# EXERCISE MATERIALS:
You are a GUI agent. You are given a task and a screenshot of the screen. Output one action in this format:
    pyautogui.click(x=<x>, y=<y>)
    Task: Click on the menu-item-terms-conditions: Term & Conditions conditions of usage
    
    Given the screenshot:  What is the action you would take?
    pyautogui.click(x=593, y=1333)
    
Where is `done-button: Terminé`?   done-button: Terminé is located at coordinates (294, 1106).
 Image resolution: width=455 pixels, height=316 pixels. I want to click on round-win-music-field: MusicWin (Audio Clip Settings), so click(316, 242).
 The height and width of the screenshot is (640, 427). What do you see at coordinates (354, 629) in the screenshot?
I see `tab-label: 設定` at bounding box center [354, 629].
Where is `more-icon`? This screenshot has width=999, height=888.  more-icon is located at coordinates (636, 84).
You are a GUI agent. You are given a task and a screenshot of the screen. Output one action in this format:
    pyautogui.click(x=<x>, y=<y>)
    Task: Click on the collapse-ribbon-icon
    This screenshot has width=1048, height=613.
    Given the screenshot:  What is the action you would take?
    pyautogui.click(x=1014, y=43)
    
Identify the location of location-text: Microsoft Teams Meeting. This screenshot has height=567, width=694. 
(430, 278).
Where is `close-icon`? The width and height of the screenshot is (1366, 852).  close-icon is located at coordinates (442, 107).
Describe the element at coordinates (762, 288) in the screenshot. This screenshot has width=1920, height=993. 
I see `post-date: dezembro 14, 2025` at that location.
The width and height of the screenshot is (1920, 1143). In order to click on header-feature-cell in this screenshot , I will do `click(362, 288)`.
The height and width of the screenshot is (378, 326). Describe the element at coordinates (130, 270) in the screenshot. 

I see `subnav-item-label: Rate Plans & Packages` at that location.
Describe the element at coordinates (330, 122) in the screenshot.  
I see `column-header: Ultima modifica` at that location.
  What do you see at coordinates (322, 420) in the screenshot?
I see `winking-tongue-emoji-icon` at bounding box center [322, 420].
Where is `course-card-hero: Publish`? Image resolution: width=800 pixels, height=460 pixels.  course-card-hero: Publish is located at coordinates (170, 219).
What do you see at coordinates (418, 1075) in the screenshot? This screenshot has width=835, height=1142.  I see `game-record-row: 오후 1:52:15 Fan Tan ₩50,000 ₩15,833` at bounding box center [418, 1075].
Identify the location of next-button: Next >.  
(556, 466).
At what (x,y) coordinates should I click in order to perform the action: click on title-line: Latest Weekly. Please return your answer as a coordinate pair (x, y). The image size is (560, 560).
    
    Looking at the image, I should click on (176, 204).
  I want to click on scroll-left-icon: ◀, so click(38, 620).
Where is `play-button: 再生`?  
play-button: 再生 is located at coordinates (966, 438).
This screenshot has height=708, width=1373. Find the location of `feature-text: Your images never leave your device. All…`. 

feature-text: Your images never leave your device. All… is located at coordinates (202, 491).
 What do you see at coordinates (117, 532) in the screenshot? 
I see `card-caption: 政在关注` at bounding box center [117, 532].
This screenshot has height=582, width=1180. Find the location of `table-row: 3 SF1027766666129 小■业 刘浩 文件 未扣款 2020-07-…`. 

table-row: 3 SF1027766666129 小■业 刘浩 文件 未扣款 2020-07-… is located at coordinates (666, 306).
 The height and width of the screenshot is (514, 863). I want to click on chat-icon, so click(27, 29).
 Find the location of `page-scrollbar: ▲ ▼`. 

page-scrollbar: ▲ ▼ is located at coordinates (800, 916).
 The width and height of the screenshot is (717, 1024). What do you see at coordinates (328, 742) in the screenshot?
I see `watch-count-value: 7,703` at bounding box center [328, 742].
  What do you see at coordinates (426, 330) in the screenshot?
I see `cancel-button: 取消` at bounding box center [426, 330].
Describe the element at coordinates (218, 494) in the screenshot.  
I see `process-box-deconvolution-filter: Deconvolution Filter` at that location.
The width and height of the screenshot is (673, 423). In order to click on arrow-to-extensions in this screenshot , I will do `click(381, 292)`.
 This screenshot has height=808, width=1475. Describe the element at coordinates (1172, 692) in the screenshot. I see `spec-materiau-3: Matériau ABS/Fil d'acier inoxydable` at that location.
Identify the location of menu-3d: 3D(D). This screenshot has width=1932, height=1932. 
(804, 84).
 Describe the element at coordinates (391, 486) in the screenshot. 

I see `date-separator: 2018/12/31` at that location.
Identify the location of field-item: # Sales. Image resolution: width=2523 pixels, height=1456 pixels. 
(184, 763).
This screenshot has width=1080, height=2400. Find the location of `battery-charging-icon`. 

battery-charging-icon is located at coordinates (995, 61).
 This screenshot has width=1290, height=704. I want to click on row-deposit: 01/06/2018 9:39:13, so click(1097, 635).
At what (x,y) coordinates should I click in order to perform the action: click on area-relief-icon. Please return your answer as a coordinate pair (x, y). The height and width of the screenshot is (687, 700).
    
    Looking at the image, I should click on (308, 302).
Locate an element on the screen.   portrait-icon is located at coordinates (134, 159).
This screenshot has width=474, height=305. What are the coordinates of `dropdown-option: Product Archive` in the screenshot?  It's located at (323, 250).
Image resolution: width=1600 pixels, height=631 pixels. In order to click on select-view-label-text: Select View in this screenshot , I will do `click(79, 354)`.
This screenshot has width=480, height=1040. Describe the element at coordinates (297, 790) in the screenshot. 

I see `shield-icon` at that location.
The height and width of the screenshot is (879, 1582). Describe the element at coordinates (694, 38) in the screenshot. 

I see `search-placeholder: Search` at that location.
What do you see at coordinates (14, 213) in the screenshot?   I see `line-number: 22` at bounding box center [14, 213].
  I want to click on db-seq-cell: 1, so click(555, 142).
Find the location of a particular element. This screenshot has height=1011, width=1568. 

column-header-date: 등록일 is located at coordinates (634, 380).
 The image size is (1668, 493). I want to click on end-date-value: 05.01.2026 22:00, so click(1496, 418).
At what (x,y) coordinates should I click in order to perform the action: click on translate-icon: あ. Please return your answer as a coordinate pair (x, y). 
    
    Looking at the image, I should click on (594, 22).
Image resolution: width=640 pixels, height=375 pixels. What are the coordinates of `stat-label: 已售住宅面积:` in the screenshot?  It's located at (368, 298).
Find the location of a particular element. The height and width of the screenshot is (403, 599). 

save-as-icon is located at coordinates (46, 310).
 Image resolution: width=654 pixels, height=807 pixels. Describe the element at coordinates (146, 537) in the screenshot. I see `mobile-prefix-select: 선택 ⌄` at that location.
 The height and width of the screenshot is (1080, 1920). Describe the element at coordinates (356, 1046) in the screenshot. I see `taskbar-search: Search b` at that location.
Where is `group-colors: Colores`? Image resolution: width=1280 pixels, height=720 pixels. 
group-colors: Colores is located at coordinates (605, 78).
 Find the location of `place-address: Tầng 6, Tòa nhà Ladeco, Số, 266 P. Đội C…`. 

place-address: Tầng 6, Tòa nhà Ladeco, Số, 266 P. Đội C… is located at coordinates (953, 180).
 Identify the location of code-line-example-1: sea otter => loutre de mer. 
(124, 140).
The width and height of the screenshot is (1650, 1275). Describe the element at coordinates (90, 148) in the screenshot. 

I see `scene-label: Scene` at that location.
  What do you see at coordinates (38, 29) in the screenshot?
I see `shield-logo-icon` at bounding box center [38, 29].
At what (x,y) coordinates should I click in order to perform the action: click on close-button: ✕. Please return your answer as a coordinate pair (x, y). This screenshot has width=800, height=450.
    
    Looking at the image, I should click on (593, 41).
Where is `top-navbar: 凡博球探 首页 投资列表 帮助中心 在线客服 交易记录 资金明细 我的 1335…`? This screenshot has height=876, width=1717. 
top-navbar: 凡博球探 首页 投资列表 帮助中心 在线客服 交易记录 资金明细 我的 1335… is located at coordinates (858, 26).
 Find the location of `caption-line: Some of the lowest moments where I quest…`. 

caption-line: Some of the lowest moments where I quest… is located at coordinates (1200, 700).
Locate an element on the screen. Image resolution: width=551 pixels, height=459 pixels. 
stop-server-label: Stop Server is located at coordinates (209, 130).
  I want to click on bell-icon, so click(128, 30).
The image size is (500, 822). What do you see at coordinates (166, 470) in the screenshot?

# WHAT TO WORK ON:
Copy the part of the material that begins with the line containing "This screenshot has width=1080, height=2400." and ends with the line containing "The image size is (1668, 493).", including both of those lines, without changing anything.

# REPLY TO THE TASK:
This screenshot has width=1080, height=2400. Find the location of `battery-charging-icon`. 

battery-charging-icon is located at coordinates (995, 61).
 This screenshot has width=1290, height=704. I want to click on row-deposit: 01/06/2018 9:39:13, so click(1097, 635).
At what (x,y) coordinates should I click in order to perform the action: click on area-relief-icon. Please return your answer as a coordinate pair (x, y). The height and width of the screenshot is (687, 700).
    
    Looking at the image, I should click on (308, 302).
Locate an element on the screen.   portrait-icon is located at coordinates (134, 159).
This screenshot has width=474, height=305. What are the coordinates of `dropdown-option: Product Archive` in the screenshot?  It's located at (323, 250).
Image resolution: width=1600 pixels, height=631 pixels. In order to click on select-view-label-text: Select View in this screenshot , I will do `click(79, 354)`.
This screenshot has width=480, height=1040. Describe the element at coordinates (297, 790) in the screenshot. 

I see `shield-icon` at that location.
The height and width of the screenshot is (879, 1582). Describe the element at coordinates (694, 38) in the screenshot. 

I see `search-placeholder: Search` at that location.
What do you see at coordinates (14, 213) in the screenshot?   I see `line-number: 22` at bounding box center [14, 213].
  I want to click on db-seq-cell: 1, so click(555, 142).
Find the location of a particular element. This screenshot has height=1011, width=1568. 

column-header-date: 등록일 is located at coordinates (634, 380).
 The image size is (1668, 493). I want to click on end-date-value: 05.01.2026 22:00, so click(1496, 418).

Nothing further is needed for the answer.